(Materials provided)
────────────────────────────────────────

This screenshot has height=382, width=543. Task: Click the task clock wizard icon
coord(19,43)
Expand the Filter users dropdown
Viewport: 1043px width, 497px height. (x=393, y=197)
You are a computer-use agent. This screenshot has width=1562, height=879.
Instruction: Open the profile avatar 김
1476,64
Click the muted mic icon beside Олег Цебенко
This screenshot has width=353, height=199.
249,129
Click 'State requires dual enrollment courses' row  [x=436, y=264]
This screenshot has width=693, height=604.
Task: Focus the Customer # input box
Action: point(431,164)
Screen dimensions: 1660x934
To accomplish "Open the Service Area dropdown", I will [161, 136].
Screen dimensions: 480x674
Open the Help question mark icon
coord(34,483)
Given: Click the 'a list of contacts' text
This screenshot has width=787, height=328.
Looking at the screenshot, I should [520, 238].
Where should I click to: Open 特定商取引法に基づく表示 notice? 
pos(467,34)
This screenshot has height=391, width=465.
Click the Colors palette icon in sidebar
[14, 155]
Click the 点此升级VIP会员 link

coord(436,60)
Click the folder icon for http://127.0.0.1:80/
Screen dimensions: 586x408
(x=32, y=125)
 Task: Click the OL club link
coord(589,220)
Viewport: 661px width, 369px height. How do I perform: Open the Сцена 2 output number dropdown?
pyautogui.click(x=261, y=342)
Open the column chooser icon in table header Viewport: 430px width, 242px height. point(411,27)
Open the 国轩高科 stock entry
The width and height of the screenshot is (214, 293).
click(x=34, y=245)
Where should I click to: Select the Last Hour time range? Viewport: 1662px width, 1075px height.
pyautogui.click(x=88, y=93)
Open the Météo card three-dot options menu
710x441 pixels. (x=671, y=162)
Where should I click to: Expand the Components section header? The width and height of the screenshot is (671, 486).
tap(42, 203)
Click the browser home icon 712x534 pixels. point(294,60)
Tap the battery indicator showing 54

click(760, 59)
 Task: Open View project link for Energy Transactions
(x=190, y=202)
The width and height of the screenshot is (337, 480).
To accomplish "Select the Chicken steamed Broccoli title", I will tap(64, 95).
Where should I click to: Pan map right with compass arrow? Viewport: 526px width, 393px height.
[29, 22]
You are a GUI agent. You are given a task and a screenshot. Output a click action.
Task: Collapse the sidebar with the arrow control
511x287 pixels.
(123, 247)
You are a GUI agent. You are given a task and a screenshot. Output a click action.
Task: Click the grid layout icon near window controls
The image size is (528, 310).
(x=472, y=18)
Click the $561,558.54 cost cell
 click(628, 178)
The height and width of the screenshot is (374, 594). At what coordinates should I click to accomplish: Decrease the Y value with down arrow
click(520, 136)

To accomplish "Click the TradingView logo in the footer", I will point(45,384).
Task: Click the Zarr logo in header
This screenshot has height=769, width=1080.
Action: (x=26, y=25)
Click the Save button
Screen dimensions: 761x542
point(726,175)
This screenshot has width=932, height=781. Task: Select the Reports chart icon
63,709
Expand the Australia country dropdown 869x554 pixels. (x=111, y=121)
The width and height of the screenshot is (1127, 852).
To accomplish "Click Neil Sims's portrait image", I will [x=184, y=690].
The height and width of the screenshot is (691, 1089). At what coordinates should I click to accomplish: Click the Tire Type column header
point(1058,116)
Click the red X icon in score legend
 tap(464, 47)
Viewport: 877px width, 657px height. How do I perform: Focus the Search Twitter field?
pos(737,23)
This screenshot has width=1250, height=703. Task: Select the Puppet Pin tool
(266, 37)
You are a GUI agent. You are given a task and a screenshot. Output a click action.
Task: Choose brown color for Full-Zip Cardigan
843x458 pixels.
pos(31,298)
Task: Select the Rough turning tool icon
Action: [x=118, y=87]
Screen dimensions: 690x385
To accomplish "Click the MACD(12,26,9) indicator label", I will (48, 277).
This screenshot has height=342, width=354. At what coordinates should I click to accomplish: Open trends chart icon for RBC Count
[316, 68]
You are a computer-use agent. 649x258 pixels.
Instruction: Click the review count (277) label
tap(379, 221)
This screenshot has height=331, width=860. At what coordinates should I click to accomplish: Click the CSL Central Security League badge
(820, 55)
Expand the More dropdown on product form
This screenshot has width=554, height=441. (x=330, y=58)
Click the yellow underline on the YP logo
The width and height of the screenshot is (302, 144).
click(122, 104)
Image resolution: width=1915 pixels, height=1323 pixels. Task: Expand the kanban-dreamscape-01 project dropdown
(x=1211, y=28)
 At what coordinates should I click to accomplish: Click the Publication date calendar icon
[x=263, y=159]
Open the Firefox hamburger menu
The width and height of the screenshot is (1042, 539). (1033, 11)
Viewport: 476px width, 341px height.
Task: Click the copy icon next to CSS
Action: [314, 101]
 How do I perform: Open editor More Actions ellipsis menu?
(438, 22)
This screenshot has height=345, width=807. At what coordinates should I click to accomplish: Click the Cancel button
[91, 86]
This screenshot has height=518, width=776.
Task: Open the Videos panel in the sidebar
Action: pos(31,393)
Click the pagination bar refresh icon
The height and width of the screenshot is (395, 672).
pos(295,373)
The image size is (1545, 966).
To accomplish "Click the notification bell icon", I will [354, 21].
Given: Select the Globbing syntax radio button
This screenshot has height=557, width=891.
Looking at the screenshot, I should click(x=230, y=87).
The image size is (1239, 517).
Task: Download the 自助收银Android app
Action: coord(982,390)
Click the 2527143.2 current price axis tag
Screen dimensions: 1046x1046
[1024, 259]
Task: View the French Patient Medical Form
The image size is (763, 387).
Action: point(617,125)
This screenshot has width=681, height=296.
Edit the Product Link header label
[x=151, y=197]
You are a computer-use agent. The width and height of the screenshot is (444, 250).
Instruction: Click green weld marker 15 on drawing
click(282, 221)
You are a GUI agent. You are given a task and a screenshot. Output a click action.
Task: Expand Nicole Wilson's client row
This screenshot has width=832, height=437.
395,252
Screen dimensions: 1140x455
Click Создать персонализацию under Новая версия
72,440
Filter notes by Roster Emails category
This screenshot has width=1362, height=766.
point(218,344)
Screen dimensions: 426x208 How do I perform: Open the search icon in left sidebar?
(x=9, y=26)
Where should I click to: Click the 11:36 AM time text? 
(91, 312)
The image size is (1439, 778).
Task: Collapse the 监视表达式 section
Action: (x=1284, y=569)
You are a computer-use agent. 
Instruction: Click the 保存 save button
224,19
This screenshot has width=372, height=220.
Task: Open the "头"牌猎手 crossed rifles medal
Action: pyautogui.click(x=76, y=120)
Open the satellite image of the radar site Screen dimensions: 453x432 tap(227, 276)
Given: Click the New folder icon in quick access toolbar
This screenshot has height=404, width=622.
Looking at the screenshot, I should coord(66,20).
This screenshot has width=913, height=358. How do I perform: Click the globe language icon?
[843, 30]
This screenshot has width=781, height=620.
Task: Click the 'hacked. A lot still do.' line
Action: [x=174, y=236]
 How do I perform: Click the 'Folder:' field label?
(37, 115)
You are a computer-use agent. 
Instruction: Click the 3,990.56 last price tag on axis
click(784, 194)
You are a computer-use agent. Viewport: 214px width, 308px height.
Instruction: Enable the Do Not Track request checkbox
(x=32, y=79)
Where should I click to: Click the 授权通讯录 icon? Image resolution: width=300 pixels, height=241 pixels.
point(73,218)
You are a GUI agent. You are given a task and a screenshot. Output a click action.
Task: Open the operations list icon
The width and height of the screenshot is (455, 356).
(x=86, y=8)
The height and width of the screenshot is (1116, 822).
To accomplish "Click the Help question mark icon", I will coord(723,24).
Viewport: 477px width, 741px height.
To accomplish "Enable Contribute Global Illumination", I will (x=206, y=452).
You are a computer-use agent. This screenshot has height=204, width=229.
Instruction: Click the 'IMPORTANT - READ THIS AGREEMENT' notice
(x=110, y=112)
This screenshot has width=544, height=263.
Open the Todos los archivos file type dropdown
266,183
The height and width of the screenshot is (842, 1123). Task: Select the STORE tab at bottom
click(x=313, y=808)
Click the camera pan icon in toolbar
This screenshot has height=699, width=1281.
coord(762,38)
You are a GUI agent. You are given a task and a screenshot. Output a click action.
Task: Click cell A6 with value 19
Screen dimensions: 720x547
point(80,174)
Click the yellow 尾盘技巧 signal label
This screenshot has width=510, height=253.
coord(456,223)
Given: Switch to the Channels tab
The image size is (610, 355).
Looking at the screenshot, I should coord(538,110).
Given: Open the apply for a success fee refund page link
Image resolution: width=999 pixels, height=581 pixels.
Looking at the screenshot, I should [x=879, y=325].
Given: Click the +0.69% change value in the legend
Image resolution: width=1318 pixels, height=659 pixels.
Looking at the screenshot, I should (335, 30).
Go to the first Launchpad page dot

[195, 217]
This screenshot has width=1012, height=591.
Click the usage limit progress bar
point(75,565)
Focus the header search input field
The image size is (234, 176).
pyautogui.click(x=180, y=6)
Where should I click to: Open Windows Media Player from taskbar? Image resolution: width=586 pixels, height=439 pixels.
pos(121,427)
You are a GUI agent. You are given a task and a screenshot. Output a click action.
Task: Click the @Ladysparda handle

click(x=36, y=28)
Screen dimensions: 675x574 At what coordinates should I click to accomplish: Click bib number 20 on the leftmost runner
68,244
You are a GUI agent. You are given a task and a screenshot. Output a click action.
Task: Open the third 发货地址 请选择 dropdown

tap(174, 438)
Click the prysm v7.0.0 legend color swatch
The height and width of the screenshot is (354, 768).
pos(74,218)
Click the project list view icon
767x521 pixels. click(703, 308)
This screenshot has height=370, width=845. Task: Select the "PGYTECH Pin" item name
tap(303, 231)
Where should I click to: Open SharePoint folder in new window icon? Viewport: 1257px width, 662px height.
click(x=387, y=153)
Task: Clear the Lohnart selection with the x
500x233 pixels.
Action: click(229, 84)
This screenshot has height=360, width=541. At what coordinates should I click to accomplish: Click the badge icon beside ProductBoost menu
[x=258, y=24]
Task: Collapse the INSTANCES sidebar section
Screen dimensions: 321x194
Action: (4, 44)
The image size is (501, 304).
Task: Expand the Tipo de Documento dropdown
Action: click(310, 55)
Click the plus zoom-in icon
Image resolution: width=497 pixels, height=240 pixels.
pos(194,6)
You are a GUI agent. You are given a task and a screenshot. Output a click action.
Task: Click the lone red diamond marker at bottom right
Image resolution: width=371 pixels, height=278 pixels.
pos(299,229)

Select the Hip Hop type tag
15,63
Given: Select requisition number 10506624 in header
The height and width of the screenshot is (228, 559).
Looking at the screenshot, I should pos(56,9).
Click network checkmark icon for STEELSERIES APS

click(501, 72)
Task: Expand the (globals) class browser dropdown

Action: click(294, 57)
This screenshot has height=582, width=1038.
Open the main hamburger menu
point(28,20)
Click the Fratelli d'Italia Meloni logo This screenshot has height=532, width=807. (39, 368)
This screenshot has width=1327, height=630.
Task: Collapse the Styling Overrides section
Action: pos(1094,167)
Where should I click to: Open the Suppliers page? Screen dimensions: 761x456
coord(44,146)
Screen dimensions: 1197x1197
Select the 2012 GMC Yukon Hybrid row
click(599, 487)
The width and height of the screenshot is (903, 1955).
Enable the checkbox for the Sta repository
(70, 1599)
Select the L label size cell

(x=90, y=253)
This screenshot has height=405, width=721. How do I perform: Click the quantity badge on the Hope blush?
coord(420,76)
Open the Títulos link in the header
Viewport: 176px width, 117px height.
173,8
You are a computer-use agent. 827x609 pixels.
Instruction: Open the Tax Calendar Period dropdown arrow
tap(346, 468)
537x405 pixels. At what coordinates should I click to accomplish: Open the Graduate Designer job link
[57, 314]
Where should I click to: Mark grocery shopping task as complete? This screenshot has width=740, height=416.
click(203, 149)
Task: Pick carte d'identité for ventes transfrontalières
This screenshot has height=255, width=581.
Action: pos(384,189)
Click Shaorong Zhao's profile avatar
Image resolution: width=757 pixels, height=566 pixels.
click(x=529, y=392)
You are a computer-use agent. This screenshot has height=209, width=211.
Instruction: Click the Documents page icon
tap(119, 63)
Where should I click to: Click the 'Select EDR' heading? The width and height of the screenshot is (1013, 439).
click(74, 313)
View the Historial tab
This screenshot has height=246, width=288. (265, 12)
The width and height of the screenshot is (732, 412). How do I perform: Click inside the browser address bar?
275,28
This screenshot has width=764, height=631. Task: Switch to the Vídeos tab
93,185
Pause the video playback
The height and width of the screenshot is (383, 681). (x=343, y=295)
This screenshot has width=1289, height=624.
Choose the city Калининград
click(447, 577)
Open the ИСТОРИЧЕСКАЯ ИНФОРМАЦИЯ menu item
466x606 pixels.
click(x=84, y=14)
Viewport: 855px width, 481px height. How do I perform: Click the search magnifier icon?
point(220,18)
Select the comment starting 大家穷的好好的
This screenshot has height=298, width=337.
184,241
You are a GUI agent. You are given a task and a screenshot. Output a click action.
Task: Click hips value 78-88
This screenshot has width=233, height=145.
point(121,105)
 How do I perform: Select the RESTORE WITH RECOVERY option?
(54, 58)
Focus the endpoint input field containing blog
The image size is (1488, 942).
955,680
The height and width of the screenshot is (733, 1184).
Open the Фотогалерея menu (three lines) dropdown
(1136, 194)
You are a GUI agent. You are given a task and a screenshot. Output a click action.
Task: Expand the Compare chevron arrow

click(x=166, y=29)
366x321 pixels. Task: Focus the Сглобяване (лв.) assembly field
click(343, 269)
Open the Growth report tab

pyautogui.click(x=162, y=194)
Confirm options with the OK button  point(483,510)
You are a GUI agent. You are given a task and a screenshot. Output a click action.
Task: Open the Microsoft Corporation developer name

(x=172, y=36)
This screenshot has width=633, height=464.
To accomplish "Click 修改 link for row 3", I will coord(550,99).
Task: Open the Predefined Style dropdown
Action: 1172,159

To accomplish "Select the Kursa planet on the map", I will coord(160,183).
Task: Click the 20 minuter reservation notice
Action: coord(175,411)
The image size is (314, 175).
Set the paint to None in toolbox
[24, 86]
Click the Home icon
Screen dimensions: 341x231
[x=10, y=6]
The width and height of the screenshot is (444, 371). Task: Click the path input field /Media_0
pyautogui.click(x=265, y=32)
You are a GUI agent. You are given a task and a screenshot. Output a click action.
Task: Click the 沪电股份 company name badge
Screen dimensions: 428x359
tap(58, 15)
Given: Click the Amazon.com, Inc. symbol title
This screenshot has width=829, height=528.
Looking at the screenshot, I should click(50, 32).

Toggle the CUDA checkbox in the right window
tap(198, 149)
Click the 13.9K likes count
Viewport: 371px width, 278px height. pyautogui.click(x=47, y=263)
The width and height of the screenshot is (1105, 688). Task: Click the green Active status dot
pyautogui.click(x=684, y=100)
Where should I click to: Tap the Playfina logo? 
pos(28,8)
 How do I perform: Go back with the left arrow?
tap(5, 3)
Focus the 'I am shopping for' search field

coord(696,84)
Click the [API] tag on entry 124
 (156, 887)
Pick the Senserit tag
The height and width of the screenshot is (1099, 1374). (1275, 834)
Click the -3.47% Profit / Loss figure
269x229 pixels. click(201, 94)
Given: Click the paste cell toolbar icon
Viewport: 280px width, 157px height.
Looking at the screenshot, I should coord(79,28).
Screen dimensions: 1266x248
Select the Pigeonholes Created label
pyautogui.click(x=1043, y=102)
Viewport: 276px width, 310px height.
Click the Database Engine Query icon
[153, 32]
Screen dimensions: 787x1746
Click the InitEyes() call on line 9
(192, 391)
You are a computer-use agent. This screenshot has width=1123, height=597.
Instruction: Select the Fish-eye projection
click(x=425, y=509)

────────────────────────────────────────

(What is asked)
Rewrite the records from the line with "The image size is (1545, 966)." to the line with "will [354, 21].", changing "notification bell" to "alert bell" and leaving the rest as it is. Give back only those lines.

(Result)
The image size is (1545, 966).
To accomplish "Click the alert bell icon", I will [354, 21].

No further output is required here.